The short story Hills like White Elephant is an excellent example of Hemingway’s masterpiece in presenting how crude is the military love (Bloom 84). The cold irony within the story creates tense emotions; in that the young lady is in love with an elderly American who is not ready to have children, but the young lady is pregnant. The young lady is a European and the setting of the story just after the Second World War helps create the theme of desperation on the part of the European lady, who stereotypes the European nation’s urgent need for American help. Just like the young woman who is pregnant and sad since the elderly American man is not interested in family matters, the young lady is desperate to lose her child to abortion, which the American refers to a minor operation. The American man promises the young lady a lot of love and support if she gives in and aborts. In response the young lady refers to the elderly American man as ‘a white elephant’ - allegory that defines the American man as a useless and expensive desire to keep. The main theme is love between an elderly military man and a young European woman, which is soon over because the American man is afraid to face the consequences of marriage life, since he got used to war.

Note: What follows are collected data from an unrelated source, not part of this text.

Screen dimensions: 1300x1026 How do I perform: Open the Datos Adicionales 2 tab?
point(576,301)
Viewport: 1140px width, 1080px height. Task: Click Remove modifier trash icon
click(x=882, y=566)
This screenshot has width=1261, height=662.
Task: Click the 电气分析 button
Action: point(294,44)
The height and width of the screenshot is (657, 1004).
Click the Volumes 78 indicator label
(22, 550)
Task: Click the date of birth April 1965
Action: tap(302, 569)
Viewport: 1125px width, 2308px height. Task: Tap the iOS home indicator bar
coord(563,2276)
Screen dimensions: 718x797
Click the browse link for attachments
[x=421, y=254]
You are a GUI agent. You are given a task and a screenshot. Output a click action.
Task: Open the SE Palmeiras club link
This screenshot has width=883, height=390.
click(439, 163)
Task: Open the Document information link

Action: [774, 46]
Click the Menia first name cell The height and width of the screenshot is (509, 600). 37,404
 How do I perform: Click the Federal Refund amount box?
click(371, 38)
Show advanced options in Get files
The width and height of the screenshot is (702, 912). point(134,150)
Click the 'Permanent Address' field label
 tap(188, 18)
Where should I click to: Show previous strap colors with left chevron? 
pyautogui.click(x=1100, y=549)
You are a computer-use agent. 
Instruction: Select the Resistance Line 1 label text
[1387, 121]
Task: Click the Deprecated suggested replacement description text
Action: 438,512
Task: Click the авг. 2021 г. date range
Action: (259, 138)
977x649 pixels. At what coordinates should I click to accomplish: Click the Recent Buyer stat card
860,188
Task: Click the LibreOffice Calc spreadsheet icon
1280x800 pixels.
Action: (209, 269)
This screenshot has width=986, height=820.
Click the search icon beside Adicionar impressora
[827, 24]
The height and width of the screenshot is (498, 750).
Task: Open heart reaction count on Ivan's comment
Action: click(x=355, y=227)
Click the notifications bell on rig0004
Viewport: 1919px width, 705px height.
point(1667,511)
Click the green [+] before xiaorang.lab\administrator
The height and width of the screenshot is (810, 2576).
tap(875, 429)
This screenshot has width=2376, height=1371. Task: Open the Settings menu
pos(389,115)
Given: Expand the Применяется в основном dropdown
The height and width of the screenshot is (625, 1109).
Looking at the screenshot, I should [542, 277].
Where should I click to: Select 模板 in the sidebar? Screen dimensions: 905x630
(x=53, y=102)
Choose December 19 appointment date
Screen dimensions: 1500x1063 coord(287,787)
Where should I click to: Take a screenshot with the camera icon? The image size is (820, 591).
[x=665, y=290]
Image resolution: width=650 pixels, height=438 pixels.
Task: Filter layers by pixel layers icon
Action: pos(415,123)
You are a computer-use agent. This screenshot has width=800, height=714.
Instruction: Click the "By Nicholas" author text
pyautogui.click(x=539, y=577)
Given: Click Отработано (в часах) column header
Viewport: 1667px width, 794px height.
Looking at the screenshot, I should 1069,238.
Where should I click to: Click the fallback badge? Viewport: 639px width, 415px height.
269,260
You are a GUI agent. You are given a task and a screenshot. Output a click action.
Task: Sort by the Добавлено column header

At the same time the theme of war is presented in the short story, in which America economic deal advanced to European countries, which condition is compared to the elderly man and the young lady, is stereotyped as the beneficially of the white elephant. Therefore, Hemmingway is questioning the war aftermath economic policy advanced by the United States to the European countries. Thus, the author remains an exemplary genius at intertwining the theme of war and its impacts on the social setting and lifestyle.
Alcoholism is a minor theme explored in Hills like White Elephant, whereby the lady and the American boyfriend are testing different kinds of alcoholic drinks to distinguish their tests in vain. Though critics exclaim that Hemmingway is a tragic author, the lady refusing to abort for the sake of keeping the man proves that the story is not tragic par se, but the author only explored the options available for any individual given certain circumstances beyond one’s grasp. Therefore, the theme of lack and eventually recognition of internal power to overcome outside trials is elucidated by the young woman’s experience with the American boyfriend, who turned an enemy, and the young lady comes out successful and powerful when she rejects the American, calling him a mere ‘White elephant’ (Bloom 85).
Another example of a story is The Art of the Short Story, in which the author clarifies that there are earnest things that must be included in the plot of any story and that every author should endeavor to make sure that the editors never leave the most important portions of the plot out of the story. Hemmingway is concerned about the way his work was edited, since he wrote in short condensed words that were send by telegram and to avoid overcharge, the words were highly reduced in such a way, that facts only remained persistent within his short stories.